Today’s mental health system has a diagnosis for almost everyone who wants one — whether through a prescriber, a clinician, or “Dr Google.” But where is this taking us?
For decades, we have been told that mental distress is largely the result of chemical imbalances in the brain. Yet despite billions of dollars invested in research, there remains no definitive biological marker, genetic test, or brain scan capable of reliably diagnosing what we call most “mental disorders.” Still, the idea persists that distress, suffering, trauma, anxiety, grief, or despair can often be reduced to a diagnostic label — and treated primarily with medication.
So we receive a diagnosis. What then?
Too often, the next step is a prescription.
Over the past few decades, we have dramatically increased the number of people who believe they will need psychiatric medications for life. For some people, these medications are profoundly helpful, stabilising, and even lifesaving. But what about those who are harmed rather than helped? What about the people experiencing emotional blunting, cognitive fog, agitation, sexual dysfunction, dependency, withdrawal effects, metabolic changes, or a diminished sense of self?
What happens to the principle of first, do no harm?
Mental health care can begin to resemble a blunt instrument — one that too often prioritises symptom suppression over understanding the deeper ecology of a person’s life.
There is another way.
We urgently need more careful, individualised, and relational approaches to healing — approaches that include thoughtful medication review and optimisation, safer prescribing and deprescribing pathways, nervous system stabilisation, trauma-informed care, relational wellbeing, community connection, and collaborative decision-making.

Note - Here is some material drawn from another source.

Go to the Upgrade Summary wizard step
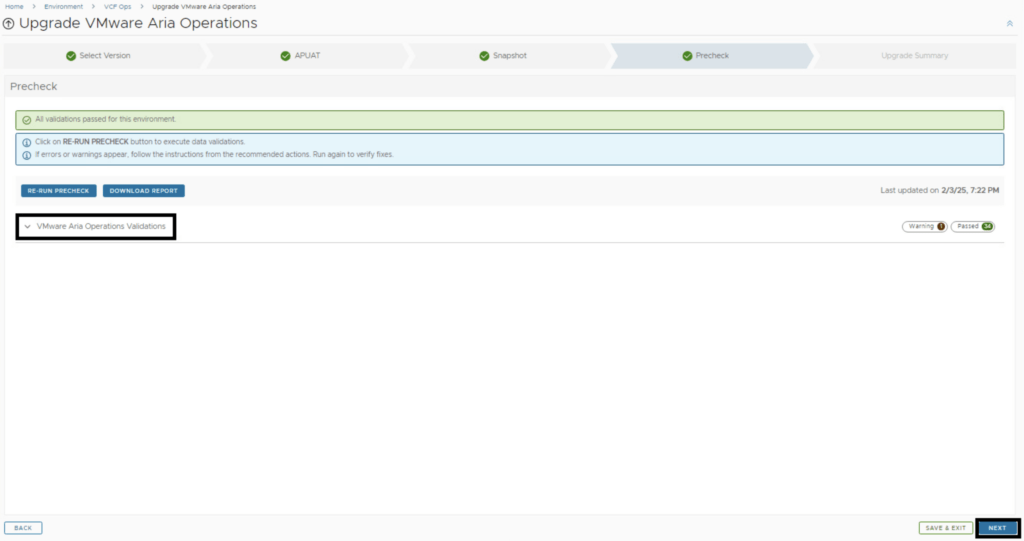Viewport: 1024px width, 541px height. (x=914, y=56)
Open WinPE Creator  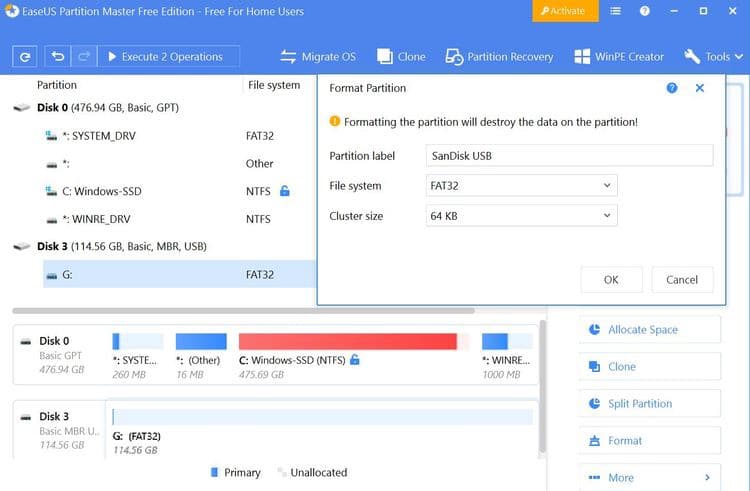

We need systems that recognise the difference between relapse and medication withdrawal. Systems that support gradual tapering where appropriate. Systems that help people build meaningful, connected lives — not simply remain indefinitely medicated.
Importantly, many of these approaches are not only more humane and empowering, but potentially more economically sustainable. Community-based supports, psychotherapy, peer connection, social prescribing, exercise programs, housing support, and recovery-oriented interventions are often lower-cost and more evidence-informed than long-term, medication-only approaches.
In the UK, for example, the idea of “social prescribing” is gaining traction — recognising that loneliness, poverty, trauma, disconnection, and lack of meaning cannot always be medicated away.
Humans are not simply brains with faulty chemistry.
We are relational, embodied, meaning-making beings shaped by trauma, relationships, community, power, loss, hope, and circumstance.
Perhaps mental health care needs instruments of discernment, relationship, and wisdom — not just blunt tools.